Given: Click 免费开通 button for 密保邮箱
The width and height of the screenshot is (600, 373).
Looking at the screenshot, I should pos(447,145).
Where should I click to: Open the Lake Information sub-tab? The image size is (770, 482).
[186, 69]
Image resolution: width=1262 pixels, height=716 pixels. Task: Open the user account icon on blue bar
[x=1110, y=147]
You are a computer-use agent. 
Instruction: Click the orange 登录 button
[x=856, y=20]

==*==

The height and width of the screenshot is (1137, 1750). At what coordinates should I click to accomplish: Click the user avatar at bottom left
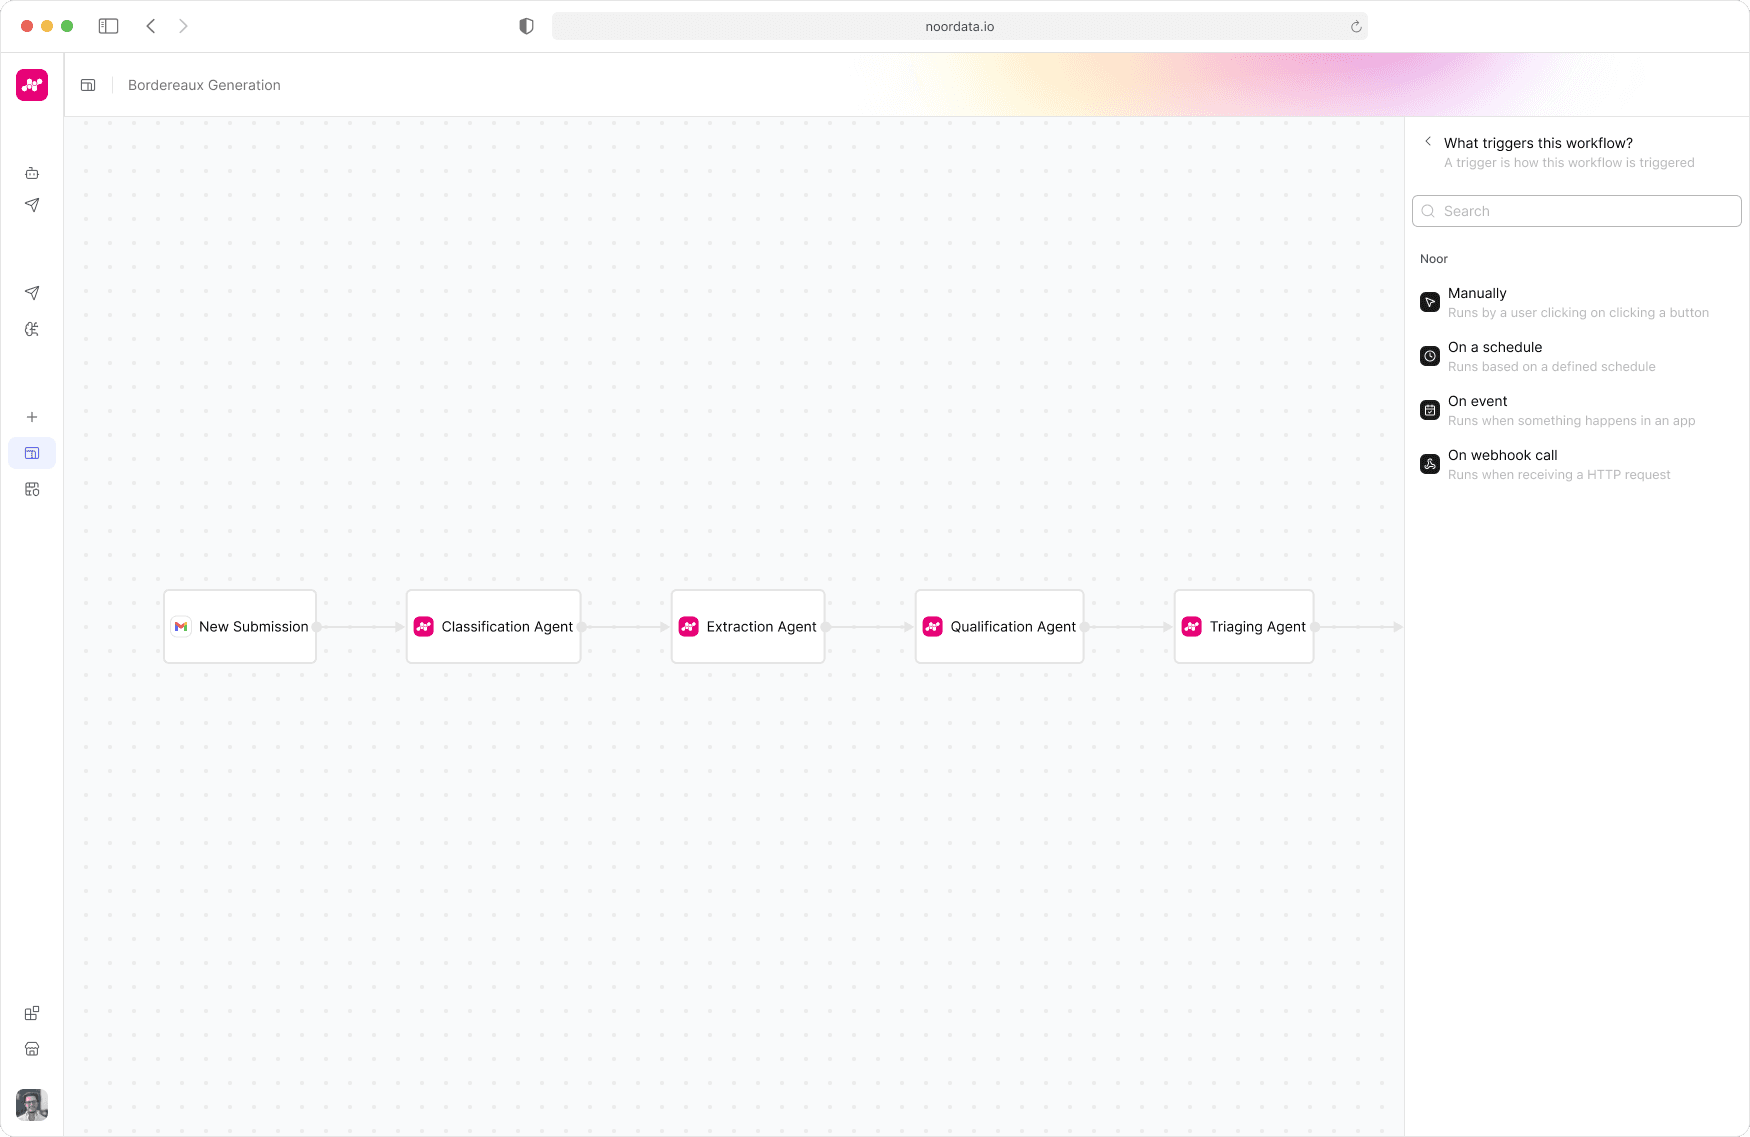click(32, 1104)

==*==

__EXERCISE OBJECTIVE__. Print the lines of the material starting with the line that contains "You are a computer-use agent." and ending with the line that contains "[x=856, y=20]", both included.

__THE REPLY__.
You are a computer-use agent. 
Instruction: Click the orange 登录 button
[x=856, y=20]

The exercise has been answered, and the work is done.